The findings of the trial, published in the American Journal of Psychiatry, showed use of Ketamine, also licensed as an anaesthetic, through a nasal spray, led to significant improvements in depressive symptoms and reduction in suicidal thoughts in the first 24 hours.

A woman in depression.
A woman suffering from depression.

Esketamine could be an important treatment to bridge the gap as it can help in the rapid treatment compared to the delayed effects of most common antidepressants, which take four to six weeks to become fully effective, said Jaskaran B. Singh, from the Janssen Research & Development in San Diego, US.

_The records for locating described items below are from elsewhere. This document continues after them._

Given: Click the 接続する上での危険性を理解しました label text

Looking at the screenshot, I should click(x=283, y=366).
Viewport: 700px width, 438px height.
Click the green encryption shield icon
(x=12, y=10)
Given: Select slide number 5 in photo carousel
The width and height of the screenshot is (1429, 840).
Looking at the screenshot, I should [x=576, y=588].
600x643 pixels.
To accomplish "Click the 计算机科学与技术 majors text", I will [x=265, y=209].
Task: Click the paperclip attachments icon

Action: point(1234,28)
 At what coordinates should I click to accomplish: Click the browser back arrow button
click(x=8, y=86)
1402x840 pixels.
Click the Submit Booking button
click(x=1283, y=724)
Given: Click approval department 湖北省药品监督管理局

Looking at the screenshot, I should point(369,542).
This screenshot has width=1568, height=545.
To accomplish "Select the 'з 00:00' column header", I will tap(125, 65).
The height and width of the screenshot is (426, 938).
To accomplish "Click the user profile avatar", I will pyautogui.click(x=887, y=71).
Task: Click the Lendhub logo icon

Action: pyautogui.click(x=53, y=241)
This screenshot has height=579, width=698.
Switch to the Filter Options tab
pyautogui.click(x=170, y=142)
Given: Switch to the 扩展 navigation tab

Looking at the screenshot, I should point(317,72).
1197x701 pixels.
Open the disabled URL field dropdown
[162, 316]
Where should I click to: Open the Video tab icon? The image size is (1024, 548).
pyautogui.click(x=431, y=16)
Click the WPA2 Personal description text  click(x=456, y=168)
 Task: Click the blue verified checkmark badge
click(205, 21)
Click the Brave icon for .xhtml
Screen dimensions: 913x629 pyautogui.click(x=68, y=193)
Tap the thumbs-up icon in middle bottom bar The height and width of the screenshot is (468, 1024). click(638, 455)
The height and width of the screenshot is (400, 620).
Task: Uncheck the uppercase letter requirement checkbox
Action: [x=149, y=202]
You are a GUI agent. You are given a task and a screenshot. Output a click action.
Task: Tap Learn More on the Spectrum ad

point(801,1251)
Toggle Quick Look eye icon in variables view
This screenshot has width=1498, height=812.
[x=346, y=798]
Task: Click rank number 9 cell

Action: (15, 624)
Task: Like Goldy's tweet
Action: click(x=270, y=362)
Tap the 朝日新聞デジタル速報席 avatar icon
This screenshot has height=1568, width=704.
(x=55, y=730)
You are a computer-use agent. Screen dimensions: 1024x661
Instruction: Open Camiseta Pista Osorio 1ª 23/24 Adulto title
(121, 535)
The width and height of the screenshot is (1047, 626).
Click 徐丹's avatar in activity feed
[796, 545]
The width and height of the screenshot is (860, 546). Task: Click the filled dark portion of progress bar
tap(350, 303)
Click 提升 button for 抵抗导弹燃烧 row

The results support nasal spray esketamine as a possible effective rapid treatment for depressive symptoms in patients assessed to be at imminent risk for suicide, the researchers noted.

For the study, a small group of participants randomly assigned to one of two groups – either receiving esketamine or placebo twice a week for four weeks, and found a significant improvement in depression scores and decreased suicidal ideation in the esketamine group compared to the placebo group at four hours and at 24 hours.

Also Read: Depression Can Negatively Impact Heart Patients

However, at 25 days, the effects had levelled out.

While there esketamine dependence or misuse was not observed in the trial, the researchers suggested for effective controls on the distribution and use of ketamine.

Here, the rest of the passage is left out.